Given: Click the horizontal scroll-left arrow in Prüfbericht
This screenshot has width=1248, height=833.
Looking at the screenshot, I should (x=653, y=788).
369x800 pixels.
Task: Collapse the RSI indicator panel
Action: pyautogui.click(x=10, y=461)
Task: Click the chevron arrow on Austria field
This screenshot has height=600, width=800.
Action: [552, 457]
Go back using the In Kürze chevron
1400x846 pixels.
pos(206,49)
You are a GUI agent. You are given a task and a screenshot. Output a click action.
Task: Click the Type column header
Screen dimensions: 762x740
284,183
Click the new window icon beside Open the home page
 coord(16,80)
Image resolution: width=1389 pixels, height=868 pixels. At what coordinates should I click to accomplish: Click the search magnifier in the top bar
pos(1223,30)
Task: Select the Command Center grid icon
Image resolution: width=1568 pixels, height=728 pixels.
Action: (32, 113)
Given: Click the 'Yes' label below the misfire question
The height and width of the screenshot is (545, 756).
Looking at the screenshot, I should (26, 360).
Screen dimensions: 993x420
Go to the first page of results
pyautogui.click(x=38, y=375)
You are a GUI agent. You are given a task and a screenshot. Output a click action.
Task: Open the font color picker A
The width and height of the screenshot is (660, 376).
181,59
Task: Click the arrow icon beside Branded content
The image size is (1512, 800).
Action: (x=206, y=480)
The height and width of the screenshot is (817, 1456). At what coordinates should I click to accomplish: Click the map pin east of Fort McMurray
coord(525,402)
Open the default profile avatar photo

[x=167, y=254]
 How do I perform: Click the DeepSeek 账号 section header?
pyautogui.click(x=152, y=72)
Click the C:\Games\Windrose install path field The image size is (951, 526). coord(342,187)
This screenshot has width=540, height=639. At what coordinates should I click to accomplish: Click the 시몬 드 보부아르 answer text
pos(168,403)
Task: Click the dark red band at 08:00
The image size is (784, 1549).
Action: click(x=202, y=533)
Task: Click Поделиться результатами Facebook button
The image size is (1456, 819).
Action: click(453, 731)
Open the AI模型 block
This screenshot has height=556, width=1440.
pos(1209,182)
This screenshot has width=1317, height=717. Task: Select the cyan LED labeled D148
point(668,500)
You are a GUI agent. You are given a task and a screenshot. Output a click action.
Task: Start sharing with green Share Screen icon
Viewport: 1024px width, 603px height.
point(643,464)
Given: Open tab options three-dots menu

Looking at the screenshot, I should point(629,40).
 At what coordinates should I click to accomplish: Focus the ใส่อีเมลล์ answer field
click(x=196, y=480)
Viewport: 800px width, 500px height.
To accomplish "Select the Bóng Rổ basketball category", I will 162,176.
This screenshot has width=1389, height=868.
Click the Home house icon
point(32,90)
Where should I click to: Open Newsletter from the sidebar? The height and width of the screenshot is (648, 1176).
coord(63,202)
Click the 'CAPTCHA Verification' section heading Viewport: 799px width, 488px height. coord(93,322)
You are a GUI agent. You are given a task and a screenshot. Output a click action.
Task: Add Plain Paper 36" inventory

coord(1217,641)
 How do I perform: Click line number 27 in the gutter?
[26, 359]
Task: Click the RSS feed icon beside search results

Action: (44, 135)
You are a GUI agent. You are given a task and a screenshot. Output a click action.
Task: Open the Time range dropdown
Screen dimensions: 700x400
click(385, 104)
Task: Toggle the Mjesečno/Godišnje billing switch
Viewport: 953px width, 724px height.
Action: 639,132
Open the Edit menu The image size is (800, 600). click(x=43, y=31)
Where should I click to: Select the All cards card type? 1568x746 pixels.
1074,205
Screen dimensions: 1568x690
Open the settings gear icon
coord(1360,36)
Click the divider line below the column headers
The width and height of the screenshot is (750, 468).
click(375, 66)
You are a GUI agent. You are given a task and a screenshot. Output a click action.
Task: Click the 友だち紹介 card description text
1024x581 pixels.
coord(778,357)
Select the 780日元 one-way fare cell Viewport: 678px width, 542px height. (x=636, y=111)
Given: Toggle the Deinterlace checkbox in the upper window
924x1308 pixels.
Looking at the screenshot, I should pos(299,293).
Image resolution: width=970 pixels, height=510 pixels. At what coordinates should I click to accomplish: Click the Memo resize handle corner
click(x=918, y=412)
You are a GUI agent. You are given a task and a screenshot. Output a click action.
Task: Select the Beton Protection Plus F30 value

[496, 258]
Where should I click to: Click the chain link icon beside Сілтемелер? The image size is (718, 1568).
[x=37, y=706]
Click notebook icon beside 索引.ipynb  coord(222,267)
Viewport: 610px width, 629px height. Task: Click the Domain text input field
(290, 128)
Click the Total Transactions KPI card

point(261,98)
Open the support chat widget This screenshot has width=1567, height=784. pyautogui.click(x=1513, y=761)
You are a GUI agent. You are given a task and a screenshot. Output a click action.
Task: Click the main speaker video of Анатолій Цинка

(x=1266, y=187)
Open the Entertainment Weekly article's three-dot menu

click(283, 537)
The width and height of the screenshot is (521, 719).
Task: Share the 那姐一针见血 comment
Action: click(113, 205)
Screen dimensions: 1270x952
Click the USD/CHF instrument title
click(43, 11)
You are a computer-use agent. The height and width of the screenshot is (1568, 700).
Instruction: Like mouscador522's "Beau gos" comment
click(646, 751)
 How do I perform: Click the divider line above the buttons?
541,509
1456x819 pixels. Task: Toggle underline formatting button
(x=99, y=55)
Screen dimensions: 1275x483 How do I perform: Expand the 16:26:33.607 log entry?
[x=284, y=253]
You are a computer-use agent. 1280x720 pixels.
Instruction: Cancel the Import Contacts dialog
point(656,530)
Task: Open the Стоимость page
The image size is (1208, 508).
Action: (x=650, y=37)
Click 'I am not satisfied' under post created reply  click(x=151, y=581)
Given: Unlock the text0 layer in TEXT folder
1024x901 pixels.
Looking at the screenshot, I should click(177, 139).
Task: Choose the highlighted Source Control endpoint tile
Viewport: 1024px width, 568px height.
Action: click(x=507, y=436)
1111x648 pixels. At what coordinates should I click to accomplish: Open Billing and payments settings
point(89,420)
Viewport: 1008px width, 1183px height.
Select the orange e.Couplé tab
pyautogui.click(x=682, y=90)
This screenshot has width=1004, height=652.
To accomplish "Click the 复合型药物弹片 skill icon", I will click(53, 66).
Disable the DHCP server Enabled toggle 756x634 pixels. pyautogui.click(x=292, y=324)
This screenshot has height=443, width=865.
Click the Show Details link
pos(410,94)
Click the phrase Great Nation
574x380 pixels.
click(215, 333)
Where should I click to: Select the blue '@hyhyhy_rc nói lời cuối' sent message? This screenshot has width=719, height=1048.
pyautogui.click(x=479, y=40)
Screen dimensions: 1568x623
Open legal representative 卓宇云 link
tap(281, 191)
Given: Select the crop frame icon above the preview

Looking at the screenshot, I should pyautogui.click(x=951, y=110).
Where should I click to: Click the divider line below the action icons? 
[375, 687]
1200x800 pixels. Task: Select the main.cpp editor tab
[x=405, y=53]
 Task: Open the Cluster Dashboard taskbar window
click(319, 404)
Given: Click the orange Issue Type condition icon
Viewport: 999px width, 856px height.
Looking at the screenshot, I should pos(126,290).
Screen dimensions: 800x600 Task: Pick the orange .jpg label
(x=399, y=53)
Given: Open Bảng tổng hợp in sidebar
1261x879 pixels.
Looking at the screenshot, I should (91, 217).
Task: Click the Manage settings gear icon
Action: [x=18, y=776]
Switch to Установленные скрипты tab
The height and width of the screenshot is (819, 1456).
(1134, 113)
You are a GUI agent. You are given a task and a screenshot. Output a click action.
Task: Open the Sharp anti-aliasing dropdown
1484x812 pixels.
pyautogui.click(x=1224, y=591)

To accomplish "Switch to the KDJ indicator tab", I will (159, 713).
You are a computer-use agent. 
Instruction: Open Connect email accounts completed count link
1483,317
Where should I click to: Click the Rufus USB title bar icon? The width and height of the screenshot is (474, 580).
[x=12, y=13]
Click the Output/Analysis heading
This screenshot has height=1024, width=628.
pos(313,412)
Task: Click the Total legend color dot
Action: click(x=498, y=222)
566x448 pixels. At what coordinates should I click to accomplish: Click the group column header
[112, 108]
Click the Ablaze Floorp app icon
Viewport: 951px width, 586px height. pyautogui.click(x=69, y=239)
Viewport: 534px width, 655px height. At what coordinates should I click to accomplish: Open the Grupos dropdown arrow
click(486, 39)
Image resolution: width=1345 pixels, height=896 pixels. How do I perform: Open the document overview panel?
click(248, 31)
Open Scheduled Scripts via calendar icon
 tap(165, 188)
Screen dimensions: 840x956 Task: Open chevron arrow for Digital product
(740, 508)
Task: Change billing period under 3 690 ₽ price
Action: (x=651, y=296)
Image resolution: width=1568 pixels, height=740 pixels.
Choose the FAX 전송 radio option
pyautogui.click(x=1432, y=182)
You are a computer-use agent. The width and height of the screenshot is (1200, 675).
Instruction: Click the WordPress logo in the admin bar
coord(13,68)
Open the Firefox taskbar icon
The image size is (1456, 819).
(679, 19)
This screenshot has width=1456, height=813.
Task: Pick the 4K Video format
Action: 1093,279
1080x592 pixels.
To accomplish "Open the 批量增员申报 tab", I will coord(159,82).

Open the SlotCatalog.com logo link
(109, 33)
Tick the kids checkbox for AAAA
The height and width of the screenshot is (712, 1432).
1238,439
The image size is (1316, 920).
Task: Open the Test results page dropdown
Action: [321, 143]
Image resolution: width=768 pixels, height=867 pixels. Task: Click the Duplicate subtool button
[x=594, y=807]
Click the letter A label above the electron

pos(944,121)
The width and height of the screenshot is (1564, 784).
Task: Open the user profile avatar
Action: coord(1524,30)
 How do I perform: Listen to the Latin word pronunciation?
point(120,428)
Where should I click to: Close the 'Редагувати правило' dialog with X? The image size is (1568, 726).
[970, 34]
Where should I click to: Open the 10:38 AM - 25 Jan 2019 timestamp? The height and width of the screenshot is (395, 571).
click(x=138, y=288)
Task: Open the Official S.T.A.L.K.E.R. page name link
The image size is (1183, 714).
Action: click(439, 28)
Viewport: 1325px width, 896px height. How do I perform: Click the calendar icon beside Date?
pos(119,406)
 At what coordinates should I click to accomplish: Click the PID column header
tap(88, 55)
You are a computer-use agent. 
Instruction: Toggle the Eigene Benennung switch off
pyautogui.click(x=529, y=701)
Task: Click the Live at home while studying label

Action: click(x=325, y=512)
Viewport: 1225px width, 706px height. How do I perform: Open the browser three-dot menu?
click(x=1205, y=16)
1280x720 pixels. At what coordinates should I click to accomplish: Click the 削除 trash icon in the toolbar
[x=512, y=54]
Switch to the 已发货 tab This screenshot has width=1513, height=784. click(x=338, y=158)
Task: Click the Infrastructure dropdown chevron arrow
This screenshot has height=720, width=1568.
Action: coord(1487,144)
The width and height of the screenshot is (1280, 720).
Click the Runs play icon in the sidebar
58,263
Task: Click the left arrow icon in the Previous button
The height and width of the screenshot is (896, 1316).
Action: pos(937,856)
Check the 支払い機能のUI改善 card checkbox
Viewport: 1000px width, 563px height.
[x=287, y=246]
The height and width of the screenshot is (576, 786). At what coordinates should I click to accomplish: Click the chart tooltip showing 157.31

• What to produce
Format the lines from the line containing "Viewport: 1008px width, 1183px height." through the line containing "click(215, 333)" as a JSON list of strings, with one string for each line and blank lines omitted.

• Written response
[
  "Viewport: 1008px width, 1183px height.",
  "Select the orange e.Couplé tab",
  "pyautogui.click(x=682, y=90)",
  "This screenshot has width=1004, height=652.",
  "To accomplish \"Click the 复合型药物弹片 skill icon\", I will click(53, 66).",
  "Disable the DHCP server Enabled toggle 756x634 pixels. pyautogui.click(x=292, y=324)",
  "This screenshot has height=443, width=865.",
  "Click the Show Details link",
  "pos(410,94)",
  "Click the phrase Great Nation",
  "574x380 pixels.",
  "click(215, 333)"
]